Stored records
Start of Block

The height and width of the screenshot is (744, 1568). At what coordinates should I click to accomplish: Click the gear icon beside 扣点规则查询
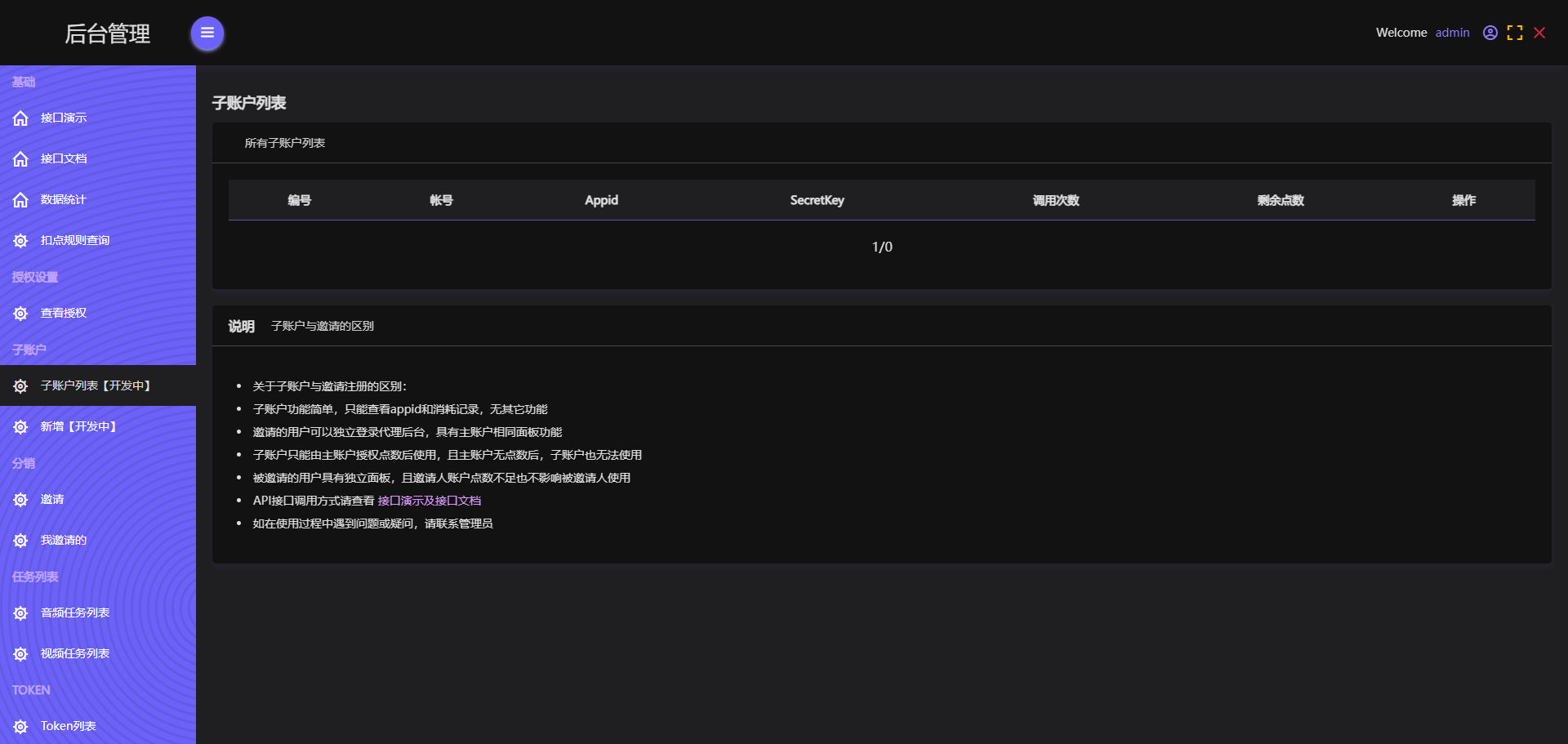21,241
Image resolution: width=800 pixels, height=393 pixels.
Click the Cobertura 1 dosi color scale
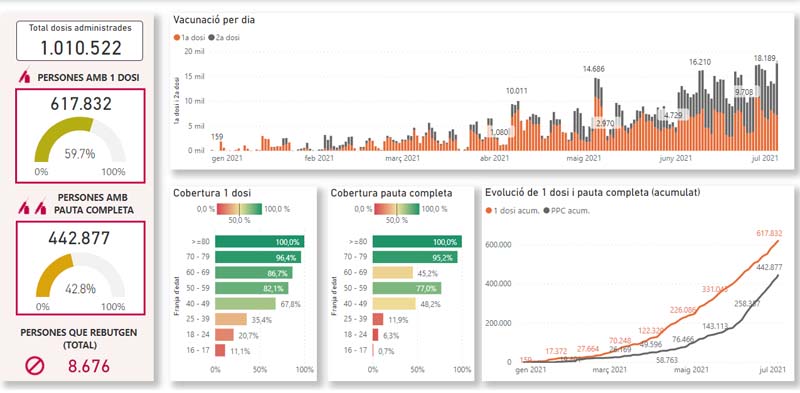pos(239,209)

End of Block

Should a picture appear among the entries, skip it and copy the rest exactly.

> [RESULT OF THE EXERCISE]:
The height and width of the screenshot is (744, 1568). At what coordinates should I click to accomplish: Click the gear icon beside 扣点规则查询
21,241
Image resolution: width=800 pixels, height=393 pixels.
Click the Cobertura 1 dosi color scale
pos(239,209)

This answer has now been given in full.